ALTHOUGH calm has returned to Najaf and Kufa in the last week of August, Sadr city, a sprawling suburb of Baghdad, remains volatile. Moreover, the conflict between the Mahdi militia and the Americans has now spread to more than 12 Iraqi cities. Reports appearing in the Arab media point to the coordination between al-Sadr's supporters and the fighters concentrated in the so-called Sunni triangle in central Iraq. The association of senior Sunni clerics of Iraq had issued a "fatwa" prohibiting all Muslims from participating in an attack on the Imam Ali shrine. Former battle-hardened Republican Guard officers were reported to be in Najaf to train young Shia fighters during the standoff with the U.S. military.

Oil exports from southern Iraq virtually ceased after the situation in Najaf worsened. Oil pipelines have been set afire or sabotaged, contributing to the dramatic increase in global oil prices. A U.S.-led or supervised invasion of the Imam Ali shrine was bound to outrage the Muslim community worldwide. "The United States is slaughtering the people of one of the holiest Islamic cities, and the Muslim world and Iraqi nation will not stand by," warned Ayatollah Ali Khamenei, Iran's supreme leader, in an address to his nation.

Significantly, in the mid - 20th century, the Najaf shrine was a focal point in the struggle against British colonialism. The Najaf insurgency at that time was led by Sayyid Mohammed Sadr, who headed a secret Shiite society and helped mobilise thousands of fighters against the British. The British managed to crush that insurrection but at great military and political costs. After that battle, Iraqis became even more united in their resolve to oust the colonial power.

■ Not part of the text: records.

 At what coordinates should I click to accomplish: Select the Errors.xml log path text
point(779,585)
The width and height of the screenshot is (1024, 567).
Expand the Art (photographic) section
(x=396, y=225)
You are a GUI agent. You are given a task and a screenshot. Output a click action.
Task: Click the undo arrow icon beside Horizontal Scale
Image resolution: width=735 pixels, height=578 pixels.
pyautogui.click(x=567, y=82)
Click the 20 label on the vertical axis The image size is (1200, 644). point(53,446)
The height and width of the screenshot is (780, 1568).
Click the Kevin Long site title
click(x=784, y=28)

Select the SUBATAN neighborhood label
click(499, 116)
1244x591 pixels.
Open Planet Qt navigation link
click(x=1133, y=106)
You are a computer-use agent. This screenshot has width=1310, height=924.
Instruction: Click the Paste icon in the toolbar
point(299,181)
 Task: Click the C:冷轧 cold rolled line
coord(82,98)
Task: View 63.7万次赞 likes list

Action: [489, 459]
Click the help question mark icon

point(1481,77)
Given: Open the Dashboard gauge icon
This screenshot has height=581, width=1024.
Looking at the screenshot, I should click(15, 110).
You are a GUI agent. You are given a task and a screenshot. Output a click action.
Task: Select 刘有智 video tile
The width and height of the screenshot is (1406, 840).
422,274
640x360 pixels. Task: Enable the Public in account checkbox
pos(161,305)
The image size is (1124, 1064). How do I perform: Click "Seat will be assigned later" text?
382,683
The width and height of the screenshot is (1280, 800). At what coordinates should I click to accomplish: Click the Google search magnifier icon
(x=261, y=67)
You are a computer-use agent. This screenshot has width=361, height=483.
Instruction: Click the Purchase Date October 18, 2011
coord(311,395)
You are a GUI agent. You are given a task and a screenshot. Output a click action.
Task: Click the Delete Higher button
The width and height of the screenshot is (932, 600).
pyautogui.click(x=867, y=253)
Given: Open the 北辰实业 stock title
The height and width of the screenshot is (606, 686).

While the showdown in Najaf was looming, Iraqi politicians of varying hues were meeting in Baghdad in what was grandiosely described as a national conference to select an interim Iraqi National Assembly. The resistance forces called for a boycott of the conference saying that it was an unrepresentative one held under the tutelage of the Americans. When the three-day conference opened on August 15, resistance fighters marked the occasion by firing mortars into the high-security "Green Zone" in Baghdad where the delegates were meeting. The conference was envisaged by the Americans to act as a catalyst for the speedy "democratic transformation" of Iraq. Instead, the events in Najaf cast a long shadow over it. More than a hundred delegates walked out of the conference to protest against the presence of U.S. forces in Najaf. The conference tried to send a delegation to convince al-Sadr to agree to the terms dictated by the Americans. Al-Sadr refused to meet the delegation, which was flown in from Baghdad in a U.S. military helicopter.

Ali al-Sistani's historic fatwa of June 2003 had said that the U.S. occupation forces had no right to impose a government on the people of Iraq. He said: "Popular elections are necessary so that each Iraqi who is of voting age can choose his representative for a constituent assembly. And then any basic law written by this assembly must be approved by a national referendum. It is incumbent upon all believers with their utmost commitment to demand this, and asserting the truth of this path is the best way they can participate in this process."

Kaiz Alawazi, the Editor of the Iraqi daily Al Jareda and the leader of the secular Arab Nationalist Movement party, said that he feared that Iraq was descending to a full-scale civil war. He described Allawi as "an American pawn who has revealed his true face" by supporting the U.S. military campaign against the resistance forces in Najaf. Alawazi said: "You cannot resolve a fundamental political problem by force. The main problem in Iraq remains the occupation, and when there is an occupation, there is resistance. The solution must be political."